____ Source text

Saturday, October 15, 2011

The Peculiar Whimsy of Bender's Lemon Cake

Aimee Bender is another author that caught my interest back in college, when I was first exposed to her work. Her particular style of magic realism, blending in otherworldly concepts with an otherwise straight-up vanilla (literally) realist narrative, stood out amongst a sea of orthodox, straight realism that is acclaimed by the literary elite. As someone who is fond of the strange and fantastical portrayed as everyday life, I snapped up her first story collection, The Girl in the Flammable Skirt, and quite liked it. When I heard last year that she had a new book out, on my reading list it went. Finally, this weekend I got to read it, and though I'm not a fan of the title (I get its significance, but the wording's just awkward), I enjoyed the novel like any other piece of magical prose.

SPOILERS AHEAD

The Particular Sadness of Lemon Cake follows Rose, the narrator, as she grows up, from when she first tastes her mother's feelings in her ninth-birthday cake to young adulthood, where she ends up as a chef trainee. This talent for tasting feelings in food is more of a curse than a blessing, however, prompting her to avoid not just home-cooked meals, but a sense of intimacy with anyone. This turns out to be somewhat hereditary, as Rose learns later: her father and brother are already presented as avoidant in nature--she has few meaningful interactions with either of them until towards the end--her father never sets foot in hospitals, and her brother eventually succeeds in avoiding all human interaction by disappearing, intermittently at first, then later for good. But there's no judgement on Rose's part whether each person's way of dealing with this curse (of sensing others' thoughts and feelings, somehow) is the "right" way. In fact, she seems just content at last to have a special connection to them. Her relationship with her mother, meanwhile, also gets stronger with time after her brother disappears, though there will never be true understanding: her mother, after all, is still hollow inside, and she, too, would rather hide it than have to confront that feeling.

Like in many of her stories, the magic of the world--the existence of a sort of emotional telepathy that can be sensed through any part of the body--fits into the narrative, a key facet of the whimsical and haunting prose. The moment when Rose catches her brother half-disappeared gave me goosebumps, and though it wasn't scary per se, it was reminiscent of the quietly scary moments one may remember from a dream--or from reading Goosebumps. Perspective gets a little muddled at times, with a younger voice permeating the point-of-view of an older Rose.

________
____ Extracted records

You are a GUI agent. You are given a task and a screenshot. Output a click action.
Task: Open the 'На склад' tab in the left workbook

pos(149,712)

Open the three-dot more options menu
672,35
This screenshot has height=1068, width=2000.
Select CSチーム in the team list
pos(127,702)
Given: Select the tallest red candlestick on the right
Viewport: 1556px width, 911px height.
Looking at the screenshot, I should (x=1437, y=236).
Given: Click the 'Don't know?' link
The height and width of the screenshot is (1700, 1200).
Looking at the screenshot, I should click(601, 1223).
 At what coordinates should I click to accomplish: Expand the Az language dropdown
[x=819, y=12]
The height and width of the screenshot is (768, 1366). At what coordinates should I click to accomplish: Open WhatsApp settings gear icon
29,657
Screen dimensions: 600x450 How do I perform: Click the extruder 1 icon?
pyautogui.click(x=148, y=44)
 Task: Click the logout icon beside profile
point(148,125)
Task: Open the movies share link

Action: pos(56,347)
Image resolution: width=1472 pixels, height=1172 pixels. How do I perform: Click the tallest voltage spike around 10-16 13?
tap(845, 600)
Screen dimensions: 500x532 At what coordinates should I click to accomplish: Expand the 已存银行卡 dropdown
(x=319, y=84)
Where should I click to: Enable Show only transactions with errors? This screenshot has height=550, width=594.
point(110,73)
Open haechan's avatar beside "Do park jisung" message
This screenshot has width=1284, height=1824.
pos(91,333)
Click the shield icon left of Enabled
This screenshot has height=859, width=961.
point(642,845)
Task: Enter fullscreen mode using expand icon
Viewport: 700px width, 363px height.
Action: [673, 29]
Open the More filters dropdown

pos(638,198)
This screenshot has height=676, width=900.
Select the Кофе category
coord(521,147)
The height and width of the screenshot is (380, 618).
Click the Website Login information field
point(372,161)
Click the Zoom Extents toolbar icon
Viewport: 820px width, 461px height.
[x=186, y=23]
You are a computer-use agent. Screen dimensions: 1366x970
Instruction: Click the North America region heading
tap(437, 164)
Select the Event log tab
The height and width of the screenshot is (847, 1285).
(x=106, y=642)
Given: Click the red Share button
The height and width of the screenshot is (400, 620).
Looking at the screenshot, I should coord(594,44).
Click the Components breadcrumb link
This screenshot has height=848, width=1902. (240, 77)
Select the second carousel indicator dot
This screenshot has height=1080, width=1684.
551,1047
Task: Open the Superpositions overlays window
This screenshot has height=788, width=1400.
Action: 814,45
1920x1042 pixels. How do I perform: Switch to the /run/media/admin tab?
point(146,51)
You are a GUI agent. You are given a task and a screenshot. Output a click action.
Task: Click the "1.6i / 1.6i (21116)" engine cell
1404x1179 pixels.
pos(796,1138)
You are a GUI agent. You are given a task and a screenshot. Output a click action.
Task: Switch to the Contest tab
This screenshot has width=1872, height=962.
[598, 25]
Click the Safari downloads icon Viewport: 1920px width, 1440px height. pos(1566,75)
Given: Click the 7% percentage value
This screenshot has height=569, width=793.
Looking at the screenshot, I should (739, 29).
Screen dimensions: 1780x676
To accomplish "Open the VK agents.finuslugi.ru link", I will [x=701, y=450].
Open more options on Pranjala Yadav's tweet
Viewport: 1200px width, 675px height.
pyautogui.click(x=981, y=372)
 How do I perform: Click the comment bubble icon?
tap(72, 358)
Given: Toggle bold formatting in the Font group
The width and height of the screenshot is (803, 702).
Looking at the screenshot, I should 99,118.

________

■ **Work item A**
Say whether each statement agrees with the Aimee Bender book review, and back up each yes or no with the deciding words from it, quoted exactly. (i) Rose first tastes her mother's feelings in her ninth-birthday cake. (ii) Rose's father often visits hospitals. (iii) The reviewer likes the novel's title.
■ **Work item B**
Reproduce the Aimee Bender book review from "Aimee Bender is" to "of magical prose.".
■ **Work item C**
Carry on writing the Aimee Bender book review from where it stops.

■ **Response area A**
(i) Yes: "from when she first tastes her mother's feelings in her ninth-birthday cake"
(ii) No: "her father never sets foot in hospitals"
(iii) No: "I'm not a fan of the title"

■ **Response area B**
Aimee Bender is another author that caught my interest back in college, when I was first exposed to her work. Her particular style of magic realism, blending in otherworldly concepts with an otherwise straight-up vanilla (literally) realist narrative, stood out amongst a sea of orthodox, straight realism that is acclaimed by the literary elite. As someone who is fond of the strange and fantastical portrayed as everyday life, I snapped up her first story collection, The Girl in the Flammable Skirt, and quite liked it. When I heard last year that she had a new book out, on my reading list it went. Finally, this weekend I got to read it, and though I'm not a fan of the title (I get its significance, but the wording's just awkward), I enjoyed the novel like any other piece of magical prose.

■ **Response area C**
Though Lemon Cake is sprinkled with several common nuclear-family tropes--the depressed homemaker mother, prodigies, workaholic dad, to name a few--they grow organically into their own characters, suiting better to this somewhat unusual story. I also kind of felt that the characters should just get over it, or at least go to therapy--it amazed me that the subject of therapy never came up. It seemed like a logical step, like, maybe something's wrong with their head? The affair storyline never really goes anywhere, and I wonder how Rose's mother kept it under wraps for over five years.

Sentences are often short and blunt, characteristic of someone who's not wordy and tends to conceal emotions. It also makes it easier reading--reading over 50 percent of the book on a bus and 5 hours of sleep, I could not slog through dense paragraphs of ornate prose. The story was often sad in a way, too, with self-imposed isolationism and her family's insularity preventing them from finding a way out of their unhappiness, and closing them off from getting to know new people. Rose's brother, for example, only made one friend in school, and seemed content to just stick with the one. He didn't disappear until after they were separated after high school. The psychological drama that unfolds as a result of this curse is subtle, interpreted by the reader through Rose's sparse narration. The nonexistence of quote marks echoed the deliberately self-reflective tone of the novel. These feelings are pretty exemplary of the American psyche: focus on yourself, or the bubble that you live inside of. Rose adapts to her own curse by turning it into a talent, letting go of the secret and letting others in. She may never be truly happy, but no one ever is, right?

Once you read through the first chapter, Rose's story will have you disappearing into her world. This is a story I will remember for a while. I give it 4 out of 5 stars.